This page overviews how SFLvault is built, and outlines the major components’ functionalities.
Three objects define the global structure of your data store: Customers, Machines and Services.
Simply the name of the Customer, or any big division.
One per machine, with a name, some notes, a location, a FQDN, an IP address.
This can be any machine, which supposedly has Internet access: a UPS, a DRAC connection, any server, a desktop machine, a wireless router, etc..
Services are URLs, for example:
One service can be child of another service (like sudo:// can and must be child of an ssh:// service).
This allows for the automatic connection to happen (sflvault connect)
Each Service is part of one or more Groups, and each User is part of one or more Groups, thus allowing a very flexible way to manage your permissions.
The Vault is accessed via the XML-RPC protocol over HTTPS, and the authentication is done by challenging the client.
First, the client issues a login call, with the presumed user he is.
The server then generates a random 32 bytes string and encrypts it with the user’s public key (which was stored in it’s database upon user setup). It stores it in temporary memory and sends the reply back to the client.
The client must then decrypt the challenge, and sends it back in an authenticate request, to prove he is really the one owning the private key associated with the public key.
The server validates the challenge token, and issues a new authtok: a quick-expiration token which is a bit like a cookie, over normal web applications.
The client uses that authtok to send the requests he desires (search, show, list-users, list-services, etc..)
Cryptography was one of the first goals in building SFLvault. The goal was to make a responsible use of passwords and credentials given to use by customers, so cryptography was most critical.
The cryptography model in SFLvault mimics a lot of GPG (PGP). It uses shared ElGamal keys for encryption (one per user) and AES-256 for symmetric encryptions, exactly the same as GPG when encrypting a message for multiple recipients (gpg -r one -r two -r three).
Each service has a secret associated with it, and each group has a keypair.

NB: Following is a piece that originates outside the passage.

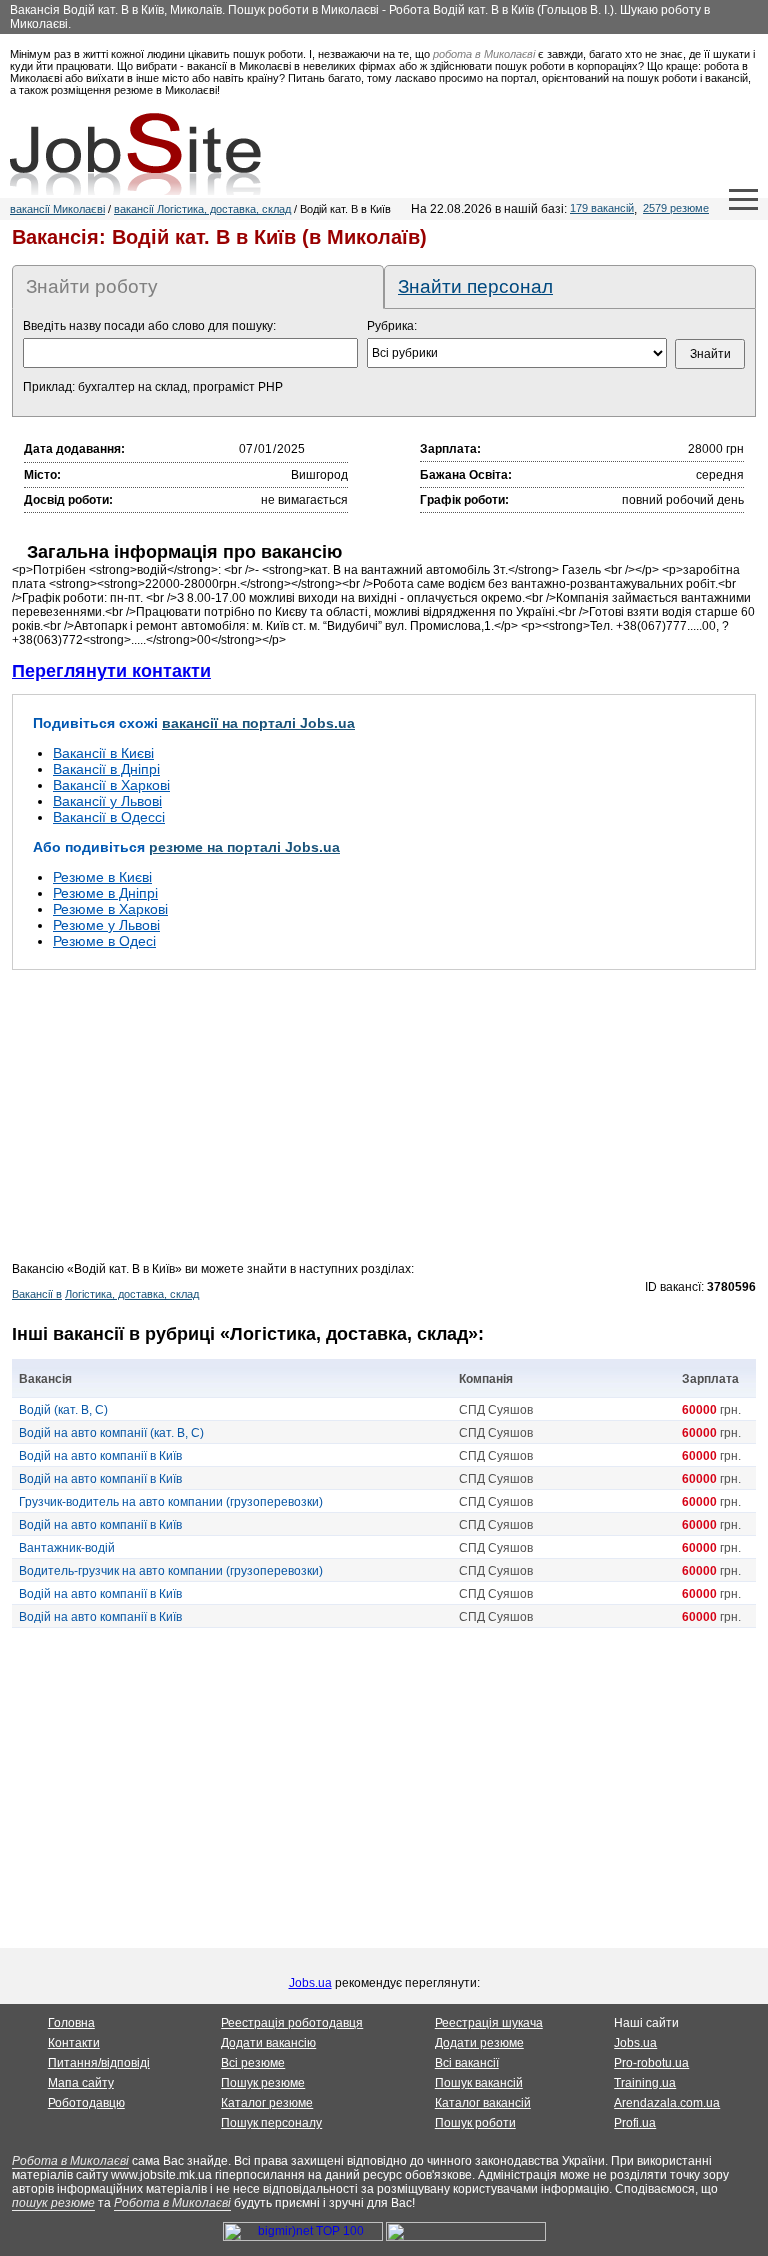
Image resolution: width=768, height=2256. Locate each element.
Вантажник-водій (67, 1548)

When the secret is first received, a random-generated SYMKEY is generated (32 random bytes), and that SYMKEY is used to encrypt the @secret@ with the AES-256 algorithm. This encrypted secret is stored and associated with the service. From now, to reveal the original secret that SYMKEY will be required.
Then, for each group, an ElGamal keypair is generated. The public key is stored with the group, and the group’s private key is encrypted with each member’s user public key. Now, the user’s private key will be required to reveal the group’s private key.
Now, the user’s private key will allow decryption of the group’s private key. The group’s private key will allow the decryption of the SYMKEY for a service, and the SYMKEY will give access to the secret, the actual password. This ensures no user has accidental access to a group, and no service has accidental membership to a group. Everything is cryptographically secured.